Ravn ile birlikte Harald Bataklığına gidiyoruz. Ot ve yosunlarla, çalılarla kaplı bu bölgede, güneş altında parıldayan mor mantarlar ve kırmızı renkli yabani yemişler büyülü bir atmosfer yaratıyor. Binlerce yıl önce buraları kurbanlık alanlar olarak seçmeleri belki de bundan.

Daha sonra Danimarka'nın ikinci büyük kenti Aarhus'ta Moesgaard Müzesi'ne gidiyorum. Burası Demir Çağı Avrupa'sına dair önemli bilgiler içeriyor. Müzenin gözdesi ise Grauballe Adamı. 1952'de bulunan bu bataklık cesedi sanki doğal bir yoga pozisyonunda oturuyor. Yüzü, derisi hiç bozulmadan kalmış.
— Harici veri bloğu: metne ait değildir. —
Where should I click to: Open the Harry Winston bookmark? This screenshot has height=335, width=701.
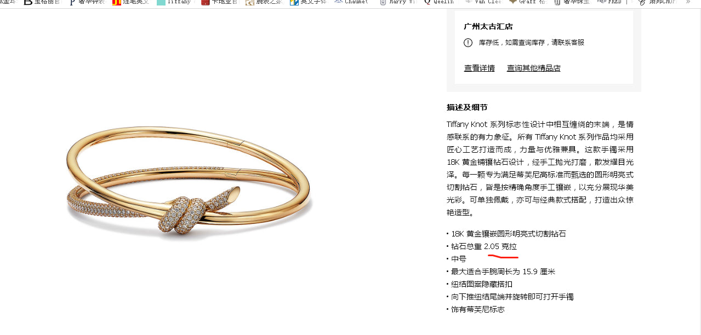pyautogui.click(x=398, y=2)
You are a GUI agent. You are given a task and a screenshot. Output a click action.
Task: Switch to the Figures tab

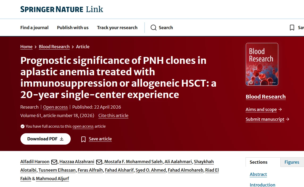tap(292, 162)
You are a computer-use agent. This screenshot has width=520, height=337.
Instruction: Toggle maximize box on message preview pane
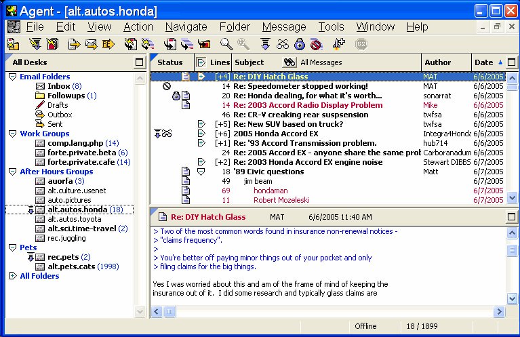pyautogui.click(x=513, y=217)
Müze arkeoloğu Pauline Asingh, birçok bataklık cesedi gibi onun da saçları ve derisinin bataklıktaki bir kimyasal tepkime nedeniyle kızıla çaldığını söylüyor.
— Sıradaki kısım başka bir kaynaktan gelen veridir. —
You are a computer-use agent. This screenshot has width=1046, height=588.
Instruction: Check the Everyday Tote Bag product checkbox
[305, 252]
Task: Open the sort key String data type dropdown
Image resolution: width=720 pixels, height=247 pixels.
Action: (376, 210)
Grauballe Adamı'nın yüzündeki huzurlu ifade yanıltıcı. "Dizleri üzerine çökertilip arkasındaki biri tarafından boğazı bir kulağından diğerine kadar kesilmiş. Sonra da dikkatli bir şekilde bataklığa yerleştirilmiş" diyor Asingh.

"Bize çok vahşice gelebilir ama o zamanlar kurban etme kültürel yaşamda önemli yer tutuyordu."

Sonra bataklık köpeklerine bakıyoruz. Milattan sonra 250 yıllarına ait 13 kurbanlık köpek cesedi 2015'te bulunmuştu. Bu, kurbanların insanlarla sınırlı olmadığını gösteriyordu. Köpeklerden birinin boynunda bir çelenk vardı. Bu da onlara özen gösterildiğinin işaretiydi.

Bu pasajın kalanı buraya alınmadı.